Wiadomo, iż w ten sposób nie uzbieramy na kupno mieszkania (ale używany samochód jest już w zasięgu ręki). Metoda odkładania niskich kwot ma jednak inne korzyści, które mogą nas skłonić do poszukiwań innych sposobów.
Budowanie nawyku
To drugi, po samych rosnących oszczędnościach, najważniejszy element. Takie regularne odkładanie pieniędzy z czasem wchodzi w krew i robimy to z automatu. Trochę jak z nawykiem mycia zębów lub rąk. Przy okazji uczymy się dyscypliny i systematyczności.
Niski próg wejścia
5 zł dziennie to dla wielu osób tyle, co nic. Za tyle choćby nie kupimy kawy w kawiarni. Rezygnując z jednego takie wydatku dziennie (lub np. czipsów i innych niezdrowych rzeczy) lub po prostu odkładając tak małą kwotę, możemy zacząć oszczędzać bez presji czy stresu.
Najprostsza metoda na oszczędzanie
To najbardziej oczywisty i najłatwiejszy sposób budowania oszczędności. Nie potrzebujemy aplikacji, kont czy specjalistycznej wiedzy z zakresu inwestowania. Wystarczy słoik, koperta lub skarbonka.

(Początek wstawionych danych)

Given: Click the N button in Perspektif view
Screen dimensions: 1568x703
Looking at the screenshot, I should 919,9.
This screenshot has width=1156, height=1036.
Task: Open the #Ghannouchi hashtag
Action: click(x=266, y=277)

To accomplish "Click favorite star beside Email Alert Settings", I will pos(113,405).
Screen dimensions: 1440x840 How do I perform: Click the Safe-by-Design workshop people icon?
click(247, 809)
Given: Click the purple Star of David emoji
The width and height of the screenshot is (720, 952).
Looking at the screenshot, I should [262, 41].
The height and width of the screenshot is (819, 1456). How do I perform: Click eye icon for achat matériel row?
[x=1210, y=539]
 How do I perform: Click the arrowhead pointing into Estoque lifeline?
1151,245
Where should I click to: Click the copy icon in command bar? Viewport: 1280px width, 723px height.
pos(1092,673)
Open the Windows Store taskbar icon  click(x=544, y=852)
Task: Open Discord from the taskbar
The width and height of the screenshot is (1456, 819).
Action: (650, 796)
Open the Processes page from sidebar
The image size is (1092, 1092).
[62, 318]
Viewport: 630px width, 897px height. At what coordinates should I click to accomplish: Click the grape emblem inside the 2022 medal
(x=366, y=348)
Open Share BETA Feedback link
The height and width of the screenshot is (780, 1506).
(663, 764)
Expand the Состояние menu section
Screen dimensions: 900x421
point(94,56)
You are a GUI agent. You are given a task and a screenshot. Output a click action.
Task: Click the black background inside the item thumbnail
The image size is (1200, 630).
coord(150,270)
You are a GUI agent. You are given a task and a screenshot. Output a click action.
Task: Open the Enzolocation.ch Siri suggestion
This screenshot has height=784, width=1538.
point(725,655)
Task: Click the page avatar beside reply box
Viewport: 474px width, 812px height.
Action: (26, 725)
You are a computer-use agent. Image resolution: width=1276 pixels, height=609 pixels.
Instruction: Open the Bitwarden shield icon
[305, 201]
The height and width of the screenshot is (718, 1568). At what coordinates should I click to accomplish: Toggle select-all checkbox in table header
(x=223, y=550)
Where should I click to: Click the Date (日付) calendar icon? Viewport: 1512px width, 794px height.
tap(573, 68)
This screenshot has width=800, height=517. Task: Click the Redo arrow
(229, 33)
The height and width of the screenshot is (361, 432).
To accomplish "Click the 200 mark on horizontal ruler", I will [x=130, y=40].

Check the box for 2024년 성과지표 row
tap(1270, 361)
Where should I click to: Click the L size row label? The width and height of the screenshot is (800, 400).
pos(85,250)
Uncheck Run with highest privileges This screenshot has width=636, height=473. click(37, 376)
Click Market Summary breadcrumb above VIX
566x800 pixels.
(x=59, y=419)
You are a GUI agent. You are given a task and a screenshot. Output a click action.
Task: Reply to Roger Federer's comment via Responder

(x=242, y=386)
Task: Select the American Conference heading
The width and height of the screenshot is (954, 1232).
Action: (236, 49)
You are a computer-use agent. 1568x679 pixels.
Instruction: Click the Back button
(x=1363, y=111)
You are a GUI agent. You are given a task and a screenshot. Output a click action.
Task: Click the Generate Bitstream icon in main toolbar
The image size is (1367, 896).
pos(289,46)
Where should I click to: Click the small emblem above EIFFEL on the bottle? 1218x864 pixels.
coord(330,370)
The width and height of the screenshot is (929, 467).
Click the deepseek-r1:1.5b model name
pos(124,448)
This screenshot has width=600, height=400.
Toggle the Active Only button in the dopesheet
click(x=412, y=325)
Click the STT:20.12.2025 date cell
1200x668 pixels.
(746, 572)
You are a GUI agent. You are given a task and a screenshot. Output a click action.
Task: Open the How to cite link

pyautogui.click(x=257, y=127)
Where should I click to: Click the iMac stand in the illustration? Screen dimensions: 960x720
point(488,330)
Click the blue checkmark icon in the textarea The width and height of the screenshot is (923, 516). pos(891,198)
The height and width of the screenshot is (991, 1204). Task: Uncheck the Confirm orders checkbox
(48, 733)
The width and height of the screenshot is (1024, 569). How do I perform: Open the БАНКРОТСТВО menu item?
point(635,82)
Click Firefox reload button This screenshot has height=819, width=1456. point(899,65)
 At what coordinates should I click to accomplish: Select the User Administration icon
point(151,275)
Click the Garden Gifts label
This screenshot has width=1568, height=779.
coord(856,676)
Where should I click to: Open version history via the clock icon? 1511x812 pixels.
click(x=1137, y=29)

Większa świadomość pieniądza
Codzienne odkładanie pieniędzy do słoika sprawia, iż doceniamy ich wartość, lepiej kontrolujemy nasz budżet, a także zauważamy, gdzie nam uciekają lub mogły uciec.
Satysfakcja
Każdego dnia, metodą małych kroczków, powiększamy nasz kapitał. Możemy obserwować, jak rośnie i czerpać euforia z dołożenia każdej złotówki. Mamy też poczucie, iż zrobiliśmy coś dobrego dla siebie. Brzmi to wszystko bardzo kapitalistycznie, ale nic na to nie poradzę.
Wady tej metody? Pieniądze trzymane w słoiku przez inflację tracą na wartości. Nie korzystamy też z procentów, które mogłoby nam dać konto oszczędnościowe czy lokata. Możemy jednak je potem (np. po roku, dwóch latach itd.) sobie wpłacić do banku na oprocentowane konto, aby dodatkowo pomnażać oszczędności.